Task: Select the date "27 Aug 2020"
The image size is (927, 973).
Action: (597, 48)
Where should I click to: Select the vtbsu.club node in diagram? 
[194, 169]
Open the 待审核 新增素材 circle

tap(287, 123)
- - - - - - -
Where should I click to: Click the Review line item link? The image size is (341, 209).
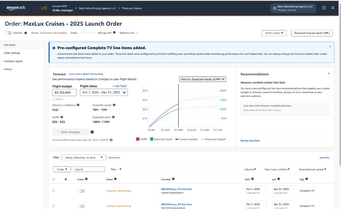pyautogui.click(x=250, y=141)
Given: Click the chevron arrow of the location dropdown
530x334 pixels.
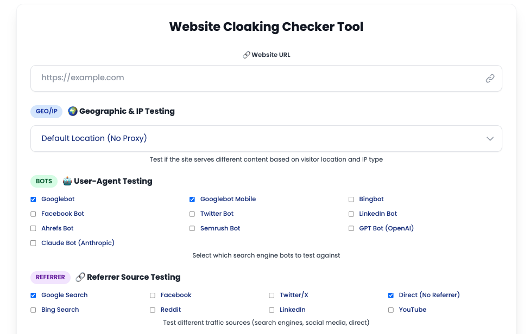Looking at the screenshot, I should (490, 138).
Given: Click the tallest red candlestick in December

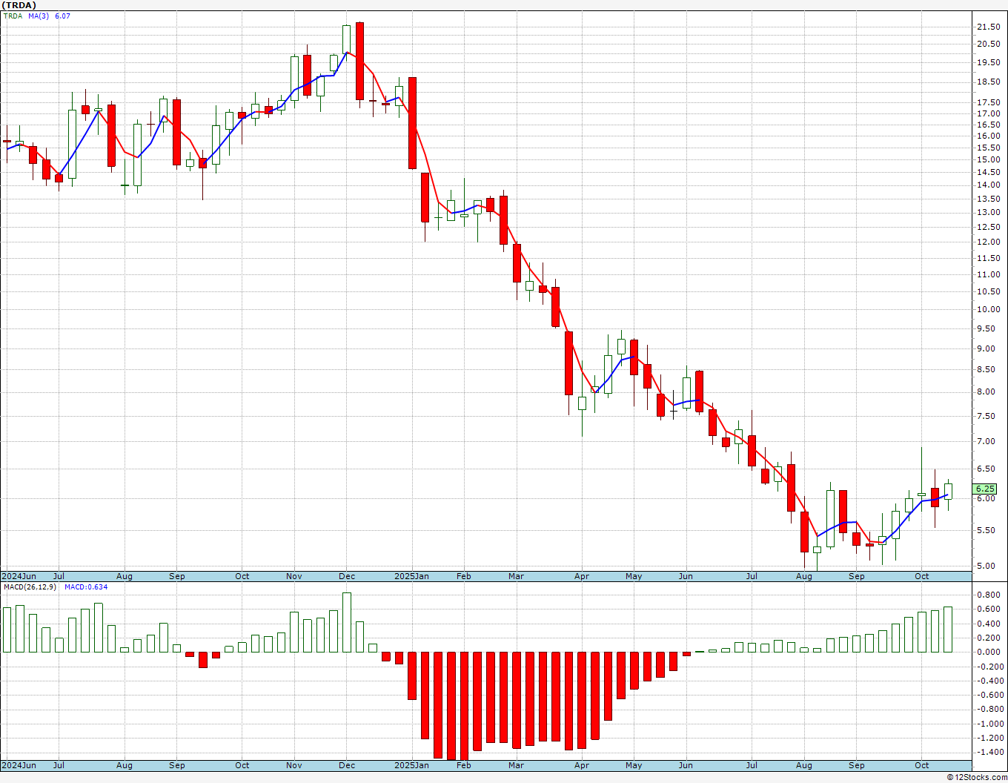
- - - - - - -
PROBLEM TO WORK ON: Each line of the data above that contains "Given" counts once; report the total alone.

RESULT OF THIS TASK: 2